[Stored data]
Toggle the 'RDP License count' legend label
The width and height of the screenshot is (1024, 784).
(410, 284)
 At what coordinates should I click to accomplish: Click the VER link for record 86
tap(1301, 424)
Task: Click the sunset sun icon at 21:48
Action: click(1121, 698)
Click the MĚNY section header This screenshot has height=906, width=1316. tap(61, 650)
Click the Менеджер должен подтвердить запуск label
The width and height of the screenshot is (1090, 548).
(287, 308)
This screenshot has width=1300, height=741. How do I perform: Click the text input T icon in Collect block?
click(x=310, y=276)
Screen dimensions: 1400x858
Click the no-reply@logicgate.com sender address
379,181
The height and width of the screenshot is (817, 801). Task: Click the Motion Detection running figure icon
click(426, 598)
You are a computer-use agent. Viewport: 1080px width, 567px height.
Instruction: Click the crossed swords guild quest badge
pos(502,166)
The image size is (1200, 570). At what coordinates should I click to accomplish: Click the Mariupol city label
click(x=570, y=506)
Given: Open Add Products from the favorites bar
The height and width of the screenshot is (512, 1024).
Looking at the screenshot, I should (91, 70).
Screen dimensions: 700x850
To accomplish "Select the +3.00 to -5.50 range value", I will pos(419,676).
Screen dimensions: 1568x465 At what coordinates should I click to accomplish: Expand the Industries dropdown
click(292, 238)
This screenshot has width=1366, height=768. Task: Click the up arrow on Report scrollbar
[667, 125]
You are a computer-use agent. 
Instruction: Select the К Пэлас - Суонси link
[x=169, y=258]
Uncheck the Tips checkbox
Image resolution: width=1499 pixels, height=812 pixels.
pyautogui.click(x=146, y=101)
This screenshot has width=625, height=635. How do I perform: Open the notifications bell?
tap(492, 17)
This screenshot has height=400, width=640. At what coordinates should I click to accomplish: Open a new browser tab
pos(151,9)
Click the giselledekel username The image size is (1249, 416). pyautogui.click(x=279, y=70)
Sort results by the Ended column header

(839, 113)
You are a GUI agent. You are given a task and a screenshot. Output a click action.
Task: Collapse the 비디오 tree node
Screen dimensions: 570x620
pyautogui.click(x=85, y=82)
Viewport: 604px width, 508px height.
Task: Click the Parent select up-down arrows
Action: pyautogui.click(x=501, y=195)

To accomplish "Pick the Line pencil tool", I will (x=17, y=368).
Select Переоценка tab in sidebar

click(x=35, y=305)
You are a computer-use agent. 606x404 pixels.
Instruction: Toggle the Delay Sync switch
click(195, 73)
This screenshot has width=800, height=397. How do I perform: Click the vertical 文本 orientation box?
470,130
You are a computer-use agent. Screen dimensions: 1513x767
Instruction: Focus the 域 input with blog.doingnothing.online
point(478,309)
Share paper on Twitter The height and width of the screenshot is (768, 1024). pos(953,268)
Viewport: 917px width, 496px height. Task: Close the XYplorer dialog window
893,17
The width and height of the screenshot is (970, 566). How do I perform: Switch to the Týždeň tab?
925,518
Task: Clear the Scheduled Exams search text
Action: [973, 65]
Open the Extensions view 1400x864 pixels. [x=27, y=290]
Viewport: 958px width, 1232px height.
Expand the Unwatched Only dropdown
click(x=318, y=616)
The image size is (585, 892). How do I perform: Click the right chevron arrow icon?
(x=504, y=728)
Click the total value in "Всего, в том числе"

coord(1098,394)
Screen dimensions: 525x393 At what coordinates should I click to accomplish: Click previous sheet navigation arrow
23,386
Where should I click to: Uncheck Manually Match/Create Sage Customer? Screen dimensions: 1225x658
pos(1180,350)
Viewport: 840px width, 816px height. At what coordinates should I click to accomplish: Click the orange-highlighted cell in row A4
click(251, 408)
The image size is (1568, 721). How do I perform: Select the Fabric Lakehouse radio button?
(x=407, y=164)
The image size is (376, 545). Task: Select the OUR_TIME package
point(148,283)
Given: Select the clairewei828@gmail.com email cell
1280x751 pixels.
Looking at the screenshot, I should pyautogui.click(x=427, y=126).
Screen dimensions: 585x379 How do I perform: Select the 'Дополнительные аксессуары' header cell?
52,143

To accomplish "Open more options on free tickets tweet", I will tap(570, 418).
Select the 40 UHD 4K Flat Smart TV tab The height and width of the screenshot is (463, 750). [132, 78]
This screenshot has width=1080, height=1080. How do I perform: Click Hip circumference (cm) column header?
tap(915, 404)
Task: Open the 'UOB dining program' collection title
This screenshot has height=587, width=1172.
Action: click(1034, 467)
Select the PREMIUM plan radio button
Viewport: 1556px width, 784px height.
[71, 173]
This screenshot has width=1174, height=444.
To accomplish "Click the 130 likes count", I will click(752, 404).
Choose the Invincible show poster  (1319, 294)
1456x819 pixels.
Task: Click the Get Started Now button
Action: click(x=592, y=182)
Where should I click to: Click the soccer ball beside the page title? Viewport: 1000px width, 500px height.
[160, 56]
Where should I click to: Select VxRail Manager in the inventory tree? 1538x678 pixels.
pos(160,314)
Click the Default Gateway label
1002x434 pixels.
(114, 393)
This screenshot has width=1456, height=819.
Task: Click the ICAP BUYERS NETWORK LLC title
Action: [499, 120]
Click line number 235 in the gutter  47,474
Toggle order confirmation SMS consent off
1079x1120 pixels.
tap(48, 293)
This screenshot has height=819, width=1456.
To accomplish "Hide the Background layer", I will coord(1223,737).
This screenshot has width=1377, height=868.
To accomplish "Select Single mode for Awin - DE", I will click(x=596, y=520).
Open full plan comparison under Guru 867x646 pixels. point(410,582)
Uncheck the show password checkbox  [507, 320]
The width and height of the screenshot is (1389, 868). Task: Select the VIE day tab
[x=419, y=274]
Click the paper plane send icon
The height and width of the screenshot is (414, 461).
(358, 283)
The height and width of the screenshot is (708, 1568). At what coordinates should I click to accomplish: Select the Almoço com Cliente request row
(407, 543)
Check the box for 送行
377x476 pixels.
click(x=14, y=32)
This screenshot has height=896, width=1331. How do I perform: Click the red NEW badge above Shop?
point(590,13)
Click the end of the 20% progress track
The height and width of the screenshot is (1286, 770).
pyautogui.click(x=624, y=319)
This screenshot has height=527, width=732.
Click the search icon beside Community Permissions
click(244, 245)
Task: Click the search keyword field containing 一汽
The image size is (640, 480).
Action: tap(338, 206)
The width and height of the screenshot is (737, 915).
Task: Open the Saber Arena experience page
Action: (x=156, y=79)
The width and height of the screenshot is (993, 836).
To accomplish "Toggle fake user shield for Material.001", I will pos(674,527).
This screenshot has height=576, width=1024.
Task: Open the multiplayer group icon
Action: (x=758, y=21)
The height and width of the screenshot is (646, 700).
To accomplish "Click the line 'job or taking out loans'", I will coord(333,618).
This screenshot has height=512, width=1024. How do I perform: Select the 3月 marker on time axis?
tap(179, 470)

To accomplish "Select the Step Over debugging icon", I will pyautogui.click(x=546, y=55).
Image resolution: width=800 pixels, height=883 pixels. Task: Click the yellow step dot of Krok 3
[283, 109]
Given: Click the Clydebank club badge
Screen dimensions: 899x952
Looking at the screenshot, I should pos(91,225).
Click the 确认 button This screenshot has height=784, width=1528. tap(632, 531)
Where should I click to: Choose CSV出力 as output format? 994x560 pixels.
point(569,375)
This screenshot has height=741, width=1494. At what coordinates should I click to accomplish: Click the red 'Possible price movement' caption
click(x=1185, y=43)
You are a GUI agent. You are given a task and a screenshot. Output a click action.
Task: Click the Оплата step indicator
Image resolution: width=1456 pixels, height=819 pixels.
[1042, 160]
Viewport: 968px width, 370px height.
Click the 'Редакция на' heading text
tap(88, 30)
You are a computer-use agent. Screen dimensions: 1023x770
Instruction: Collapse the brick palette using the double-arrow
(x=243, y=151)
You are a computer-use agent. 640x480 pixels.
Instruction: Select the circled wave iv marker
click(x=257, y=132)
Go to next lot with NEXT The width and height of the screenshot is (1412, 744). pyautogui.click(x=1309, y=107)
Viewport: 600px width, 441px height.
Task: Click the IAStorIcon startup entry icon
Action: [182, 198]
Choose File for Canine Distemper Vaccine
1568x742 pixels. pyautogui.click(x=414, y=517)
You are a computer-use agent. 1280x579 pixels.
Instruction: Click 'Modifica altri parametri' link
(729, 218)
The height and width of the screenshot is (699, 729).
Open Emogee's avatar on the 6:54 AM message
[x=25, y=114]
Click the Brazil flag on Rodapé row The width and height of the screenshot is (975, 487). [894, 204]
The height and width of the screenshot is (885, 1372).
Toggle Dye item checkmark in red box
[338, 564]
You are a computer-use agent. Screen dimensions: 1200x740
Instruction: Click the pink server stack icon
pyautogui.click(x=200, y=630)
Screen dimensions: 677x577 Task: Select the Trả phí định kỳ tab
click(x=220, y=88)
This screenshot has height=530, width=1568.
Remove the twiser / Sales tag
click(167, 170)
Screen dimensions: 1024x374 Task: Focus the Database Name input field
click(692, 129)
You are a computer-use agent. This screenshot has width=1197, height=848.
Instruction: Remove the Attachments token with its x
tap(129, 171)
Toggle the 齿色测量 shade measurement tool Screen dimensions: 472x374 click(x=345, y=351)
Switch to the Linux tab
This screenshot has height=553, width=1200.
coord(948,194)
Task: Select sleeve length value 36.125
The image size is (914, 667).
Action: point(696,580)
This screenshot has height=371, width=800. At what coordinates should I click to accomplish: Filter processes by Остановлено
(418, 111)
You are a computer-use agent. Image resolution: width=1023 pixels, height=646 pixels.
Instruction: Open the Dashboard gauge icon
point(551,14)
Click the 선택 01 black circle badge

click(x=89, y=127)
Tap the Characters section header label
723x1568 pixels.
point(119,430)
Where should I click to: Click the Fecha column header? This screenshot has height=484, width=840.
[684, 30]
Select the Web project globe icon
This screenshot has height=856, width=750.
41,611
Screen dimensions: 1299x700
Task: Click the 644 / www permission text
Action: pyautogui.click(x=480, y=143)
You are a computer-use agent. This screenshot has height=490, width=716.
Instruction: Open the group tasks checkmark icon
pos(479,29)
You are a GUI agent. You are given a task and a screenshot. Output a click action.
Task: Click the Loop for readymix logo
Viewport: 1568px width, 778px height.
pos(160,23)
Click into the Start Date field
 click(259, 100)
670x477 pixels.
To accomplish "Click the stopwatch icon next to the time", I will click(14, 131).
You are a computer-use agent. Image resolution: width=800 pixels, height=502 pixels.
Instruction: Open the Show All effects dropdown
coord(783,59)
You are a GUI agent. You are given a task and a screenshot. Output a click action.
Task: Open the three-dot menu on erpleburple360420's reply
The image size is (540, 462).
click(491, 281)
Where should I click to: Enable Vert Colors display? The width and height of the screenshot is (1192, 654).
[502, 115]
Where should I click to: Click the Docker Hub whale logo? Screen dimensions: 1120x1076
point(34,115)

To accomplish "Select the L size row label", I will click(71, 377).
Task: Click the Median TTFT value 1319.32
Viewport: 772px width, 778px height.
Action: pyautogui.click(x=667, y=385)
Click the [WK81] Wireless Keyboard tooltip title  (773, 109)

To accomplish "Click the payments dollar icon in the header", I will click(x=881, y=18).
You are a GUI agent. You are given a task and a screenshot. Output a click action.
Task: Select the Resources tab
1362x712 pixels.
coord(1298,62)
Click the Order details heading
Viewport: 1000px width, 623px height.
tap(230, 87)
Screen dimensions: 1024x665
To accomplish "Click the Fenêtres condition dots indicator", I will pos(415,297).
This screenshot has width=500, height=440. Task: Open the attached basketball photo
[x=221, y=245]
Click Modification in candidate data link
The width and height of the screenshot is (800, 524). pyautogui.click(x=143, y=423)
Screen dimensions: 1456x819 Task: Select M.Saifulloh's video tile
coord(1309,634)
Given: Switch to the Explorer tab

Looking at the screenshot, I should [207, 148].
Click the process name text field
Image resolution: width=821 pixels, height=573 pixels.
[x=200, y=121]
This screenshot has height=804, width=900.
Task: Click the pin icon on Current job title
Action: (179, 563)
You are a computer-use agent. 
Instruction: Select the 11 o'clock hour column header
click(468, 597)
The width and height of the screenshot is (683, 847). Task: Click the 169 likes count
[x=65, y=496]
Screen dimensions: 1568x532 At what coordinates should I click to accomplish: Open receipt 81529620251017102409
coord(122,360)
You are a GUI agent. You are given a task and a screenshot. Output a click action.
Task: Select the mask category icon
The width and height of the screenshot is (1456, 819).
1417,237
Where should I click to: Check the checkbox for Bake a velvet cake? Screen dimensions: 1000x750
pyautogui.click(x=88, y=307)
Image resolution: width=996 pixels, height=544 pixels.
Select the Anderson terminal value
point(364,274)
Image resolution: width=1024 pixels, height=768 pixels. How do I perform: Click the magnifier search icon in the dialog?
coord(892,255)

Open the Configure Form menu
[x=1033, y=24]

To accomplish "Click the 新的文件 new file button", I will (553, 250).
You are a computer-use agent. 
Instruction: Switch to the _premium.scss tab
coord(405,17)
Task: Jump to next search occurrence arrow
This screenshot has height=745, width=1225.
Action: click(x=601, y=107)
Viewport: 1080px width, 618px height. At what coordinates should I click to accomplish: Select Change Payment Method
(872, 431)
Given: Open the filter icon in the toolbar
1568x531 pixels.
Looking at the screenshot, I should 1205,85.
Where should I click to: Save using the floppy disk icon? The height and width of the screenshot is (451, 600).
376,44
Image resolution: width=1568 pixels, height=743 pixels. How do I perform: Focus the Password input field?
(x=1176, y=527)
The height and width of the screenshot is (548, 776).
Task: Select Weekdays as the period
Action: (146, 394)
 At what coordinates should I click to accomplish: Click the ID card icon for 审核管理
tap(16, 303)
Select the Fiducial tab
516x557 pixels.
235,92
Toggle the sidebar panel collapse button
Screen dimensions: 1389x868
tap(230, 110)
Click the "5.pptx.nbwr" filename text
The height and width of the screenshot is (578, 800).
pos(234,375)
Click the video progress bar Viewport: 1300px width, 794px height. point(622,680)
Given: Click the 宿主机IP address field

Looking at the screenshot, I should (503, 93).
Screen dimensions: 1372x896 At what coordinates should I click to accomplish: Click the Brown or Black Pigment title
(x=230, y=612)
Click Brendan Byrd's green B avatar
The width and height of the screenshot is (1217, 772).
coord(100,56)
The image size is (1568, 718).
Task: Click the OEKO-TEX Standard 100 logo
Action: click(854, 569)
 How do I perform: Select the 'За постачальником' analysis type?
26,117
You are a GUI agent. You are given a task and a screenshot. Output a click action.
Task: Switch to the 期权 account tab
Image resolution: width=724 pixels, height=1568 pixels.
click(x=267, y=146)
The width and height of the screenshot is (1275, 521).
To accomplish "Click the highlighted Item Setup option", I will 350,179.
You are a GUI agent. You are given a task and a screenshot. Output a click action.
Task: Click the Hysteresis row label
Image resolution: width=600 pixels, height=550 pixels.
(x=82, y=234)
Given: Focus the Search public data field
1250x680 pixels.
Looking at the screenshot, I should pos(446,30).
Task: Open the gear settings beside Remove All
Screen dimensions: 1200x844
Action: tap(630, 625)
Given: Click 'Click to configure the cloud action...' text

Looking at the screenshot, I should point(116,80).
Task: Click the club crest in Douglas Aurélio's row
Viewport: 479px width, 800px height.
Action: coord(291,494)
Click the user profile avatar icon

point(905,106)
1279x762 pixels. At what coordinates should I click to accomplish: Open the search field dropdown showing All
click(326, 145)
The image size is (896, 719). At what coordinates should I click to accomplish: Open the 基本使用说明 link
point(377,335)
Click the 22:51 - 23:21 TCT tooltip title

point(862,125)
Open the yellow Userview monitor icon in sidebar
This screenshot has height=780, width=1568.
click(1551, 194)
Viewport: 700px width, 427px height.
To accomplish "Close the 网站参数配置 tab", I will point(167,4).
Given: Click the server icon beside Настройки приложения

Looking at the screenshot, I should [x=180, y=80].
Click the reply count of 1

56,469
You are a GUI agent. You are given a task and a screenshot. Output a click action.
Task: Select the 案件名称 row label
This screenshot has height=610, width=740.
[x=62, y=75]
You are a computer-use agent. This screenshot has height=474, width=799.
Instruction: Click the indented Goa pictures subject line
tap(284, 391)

WHAT THE EXERCISE ASKS →
Every line of the entries that includes "indicator" must be copied into the answer.

EXERCISE ANSWER →
Task: Click the Оплата step indicator
To accomplish "Click the Fenêtres condition dots indicator", I will pos(415,297).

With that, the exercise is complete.